What is required
Copy the records from the line containing "Task: Open the Contenus et Services category" through the line containing "Action: pos(80,436)", both included, keeping every line in full and shifting each coordinate in the answers up by 88. Omit the pictures.

Material for this exercise
========================
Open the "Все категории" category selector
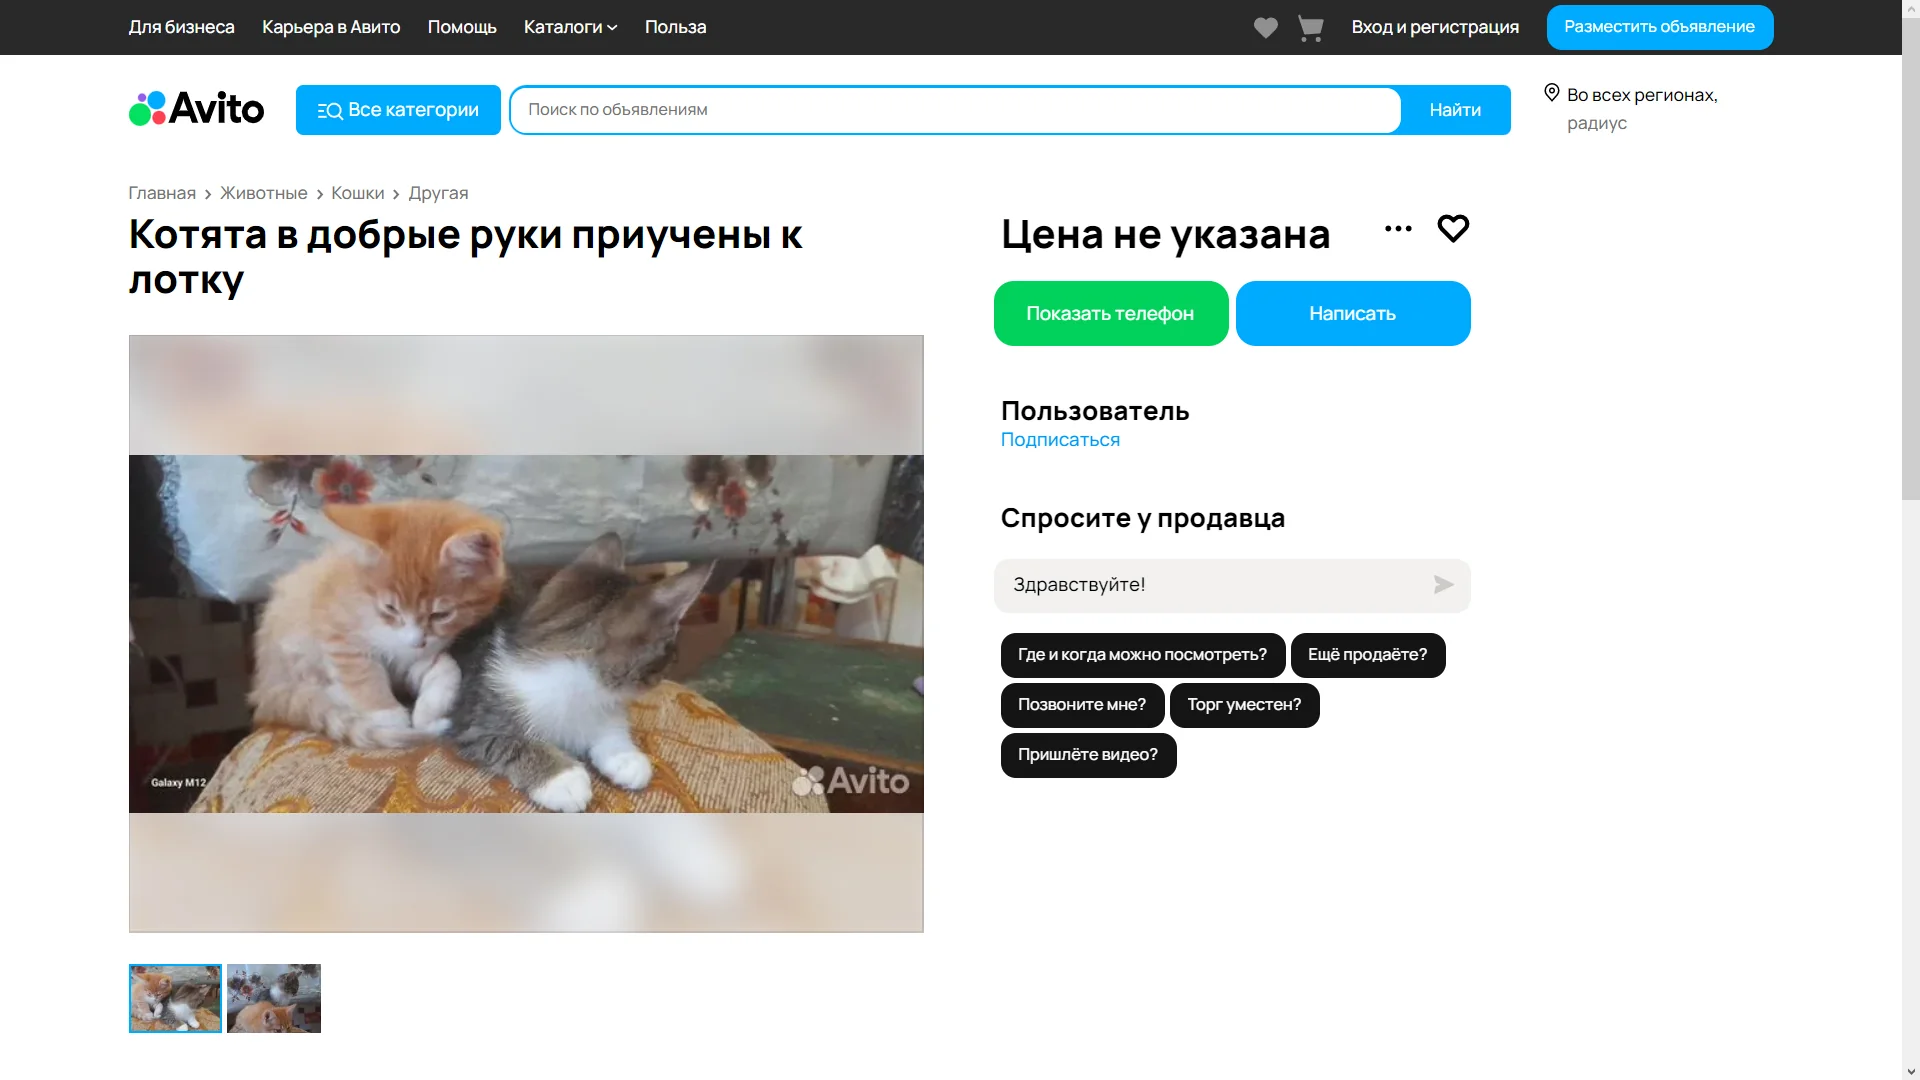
========================
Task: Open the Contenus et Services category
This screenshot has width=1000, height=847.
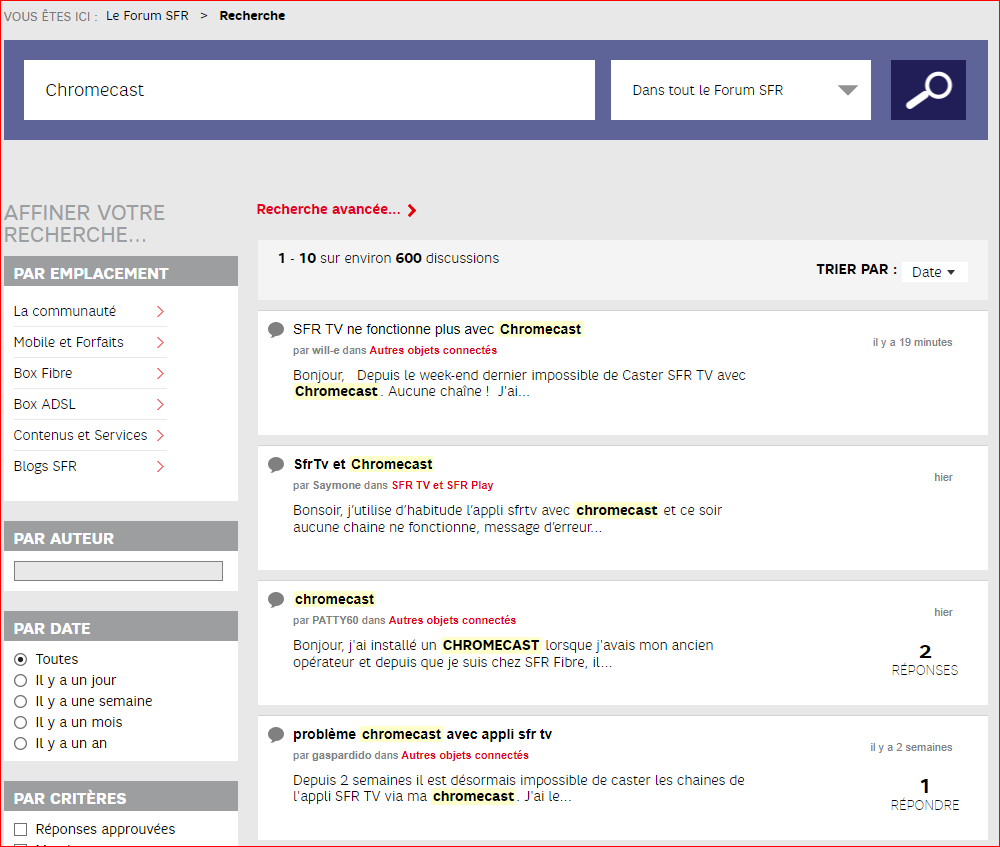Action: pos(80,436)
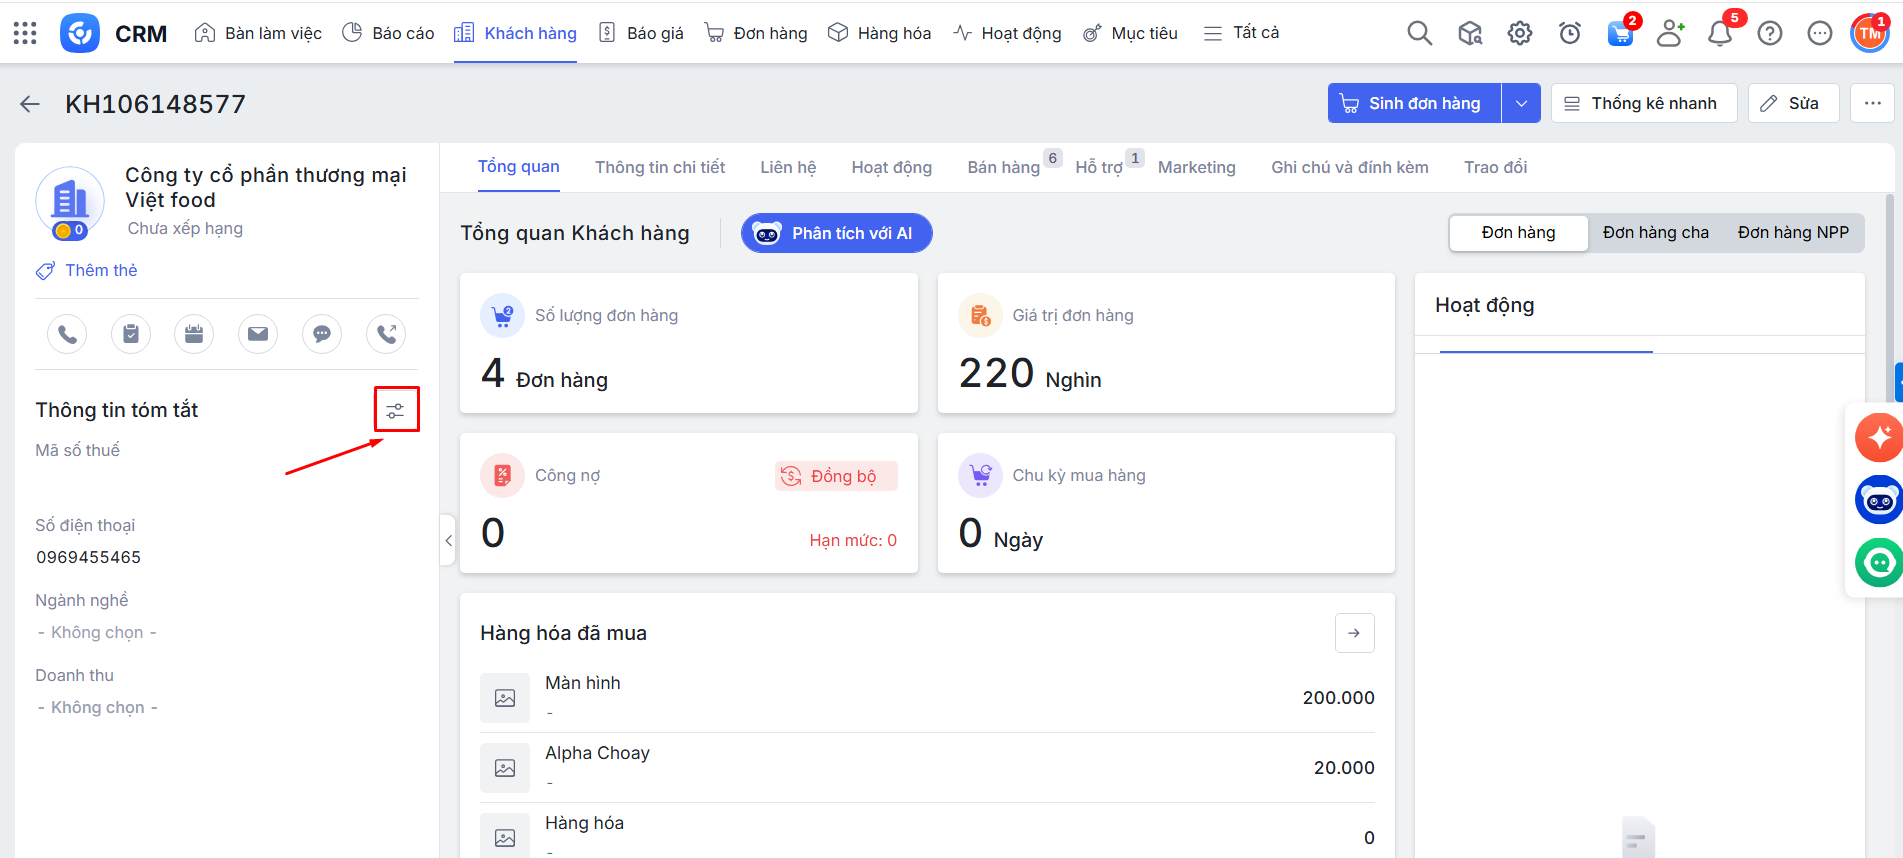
========================
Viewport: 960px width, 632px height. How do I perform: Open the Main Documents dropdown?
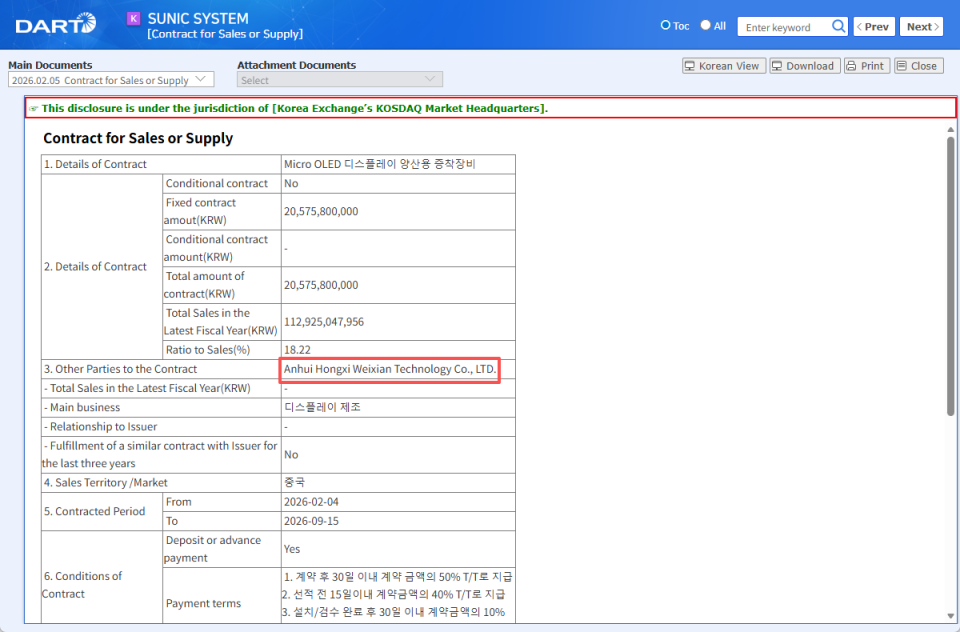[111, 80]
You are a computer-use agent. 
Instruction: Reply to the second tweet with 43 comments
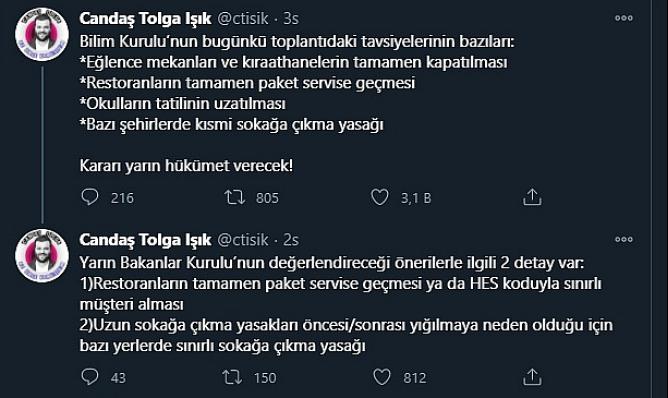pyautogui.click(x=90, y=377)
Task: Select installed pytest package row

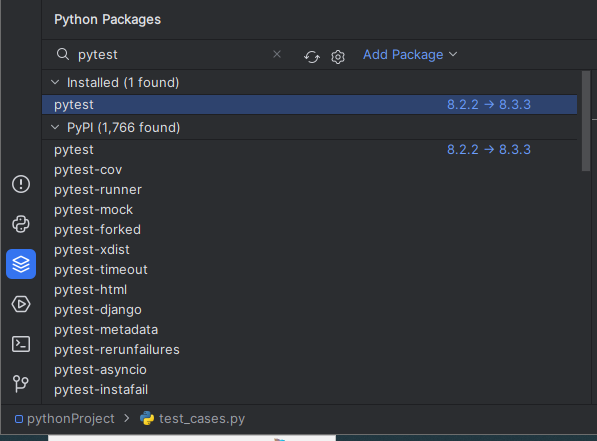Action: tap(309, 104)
========================
Result for this exercise
Task: Open the Contenus et Services category
This screenshot has width=1000, height=847.
Action: pos(168,524)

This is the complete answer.